40 in 40: Joey Gallo
The outfielder turned first baseman will to try to three true outcome his way to success.
The outfielder turned first baseman will to try to three true outcome his way to success.
Editors Note: This is the latest player profile in our 40-man breakdown series that we have started here at the Nats Report. Check our other player profiles.
Baseball’s quintessential three-true-outcomes hitter (63.6% of his plate appearances ended in a walk, strikeout, or home run, far and away the highest in the sport for anyone with 300 or more PA) had what was for him a torrid April (.236/.354/.709 with 7 bolts)…and cratered thereafter, only getting double-digit hits in one other month (May) while whiffing 120 times over the remainder of the season. It was the ur-Gallo experience, except that the (deserving) three-time Gold Glove winner - adept at all four corner spots and capable of handling center field if necessary - had his worst season with the leather per Fangraphs, costing the Twins 6.5 runs overall. That fall-off is worrisome for a guy who turned 30 in April and has a violent swing from a big body (6’5”, 249). Perhaps the nagging injuries that have plagued him for the last three years are catching up with him and his particular style of play.

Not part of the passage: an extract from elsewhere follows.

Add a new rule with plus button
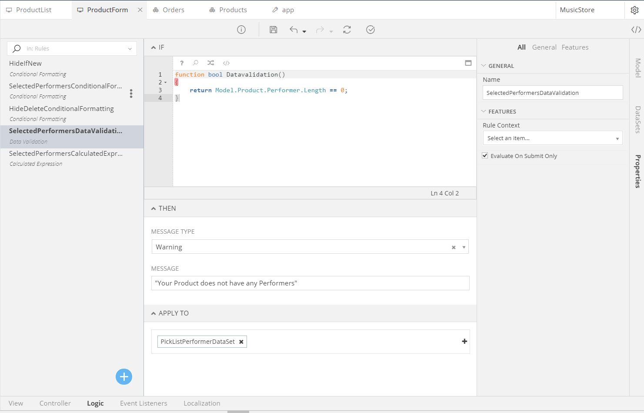 tap(124, 376)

Look, Gallo is going to be frustrating for most fans to watch most of the time, but some of the time he is going to do things to a baseball that only a handful of people can match. He has not struck out less than a third of the time as a professional since he was a 20-year-old in High-A blasting an eye-popping 21 majestic bombs in just 246 plate appearances; that’s a 60-homer pace over a full major league season. But last year’s 42.8% K rate was high even for him. He will probably add a few red seats to the third deck in right field, walk two or three times a week, and whiff a ton. If the dingers come at least as often as usual (roughly a quarter of his fly balls leave the yard, a rate only Kyle Schwarber can match), Mike Rizzo may be able to flip Gallo for a lottery ticket in late July. Otherwise, barring injury, he will probably get about 400-450 trips to the plate this year, sitting against most lefties and being deployed defensively wherever needed (first base, otherwise occupied by indifferent fielder Joey Meneses, is the most likely spot, but that would also waste Gallo’s cannon arm). He will hold down the fort until such time as the promotions of the top three hitting prospects (all of which may come this season) render him superfluous to operations, at which point fans can quit grinding their teeth to sawdust every time he fans at a slider with two on and two out. Accept the strikeouts and celebrate the titanic nukes when they happen.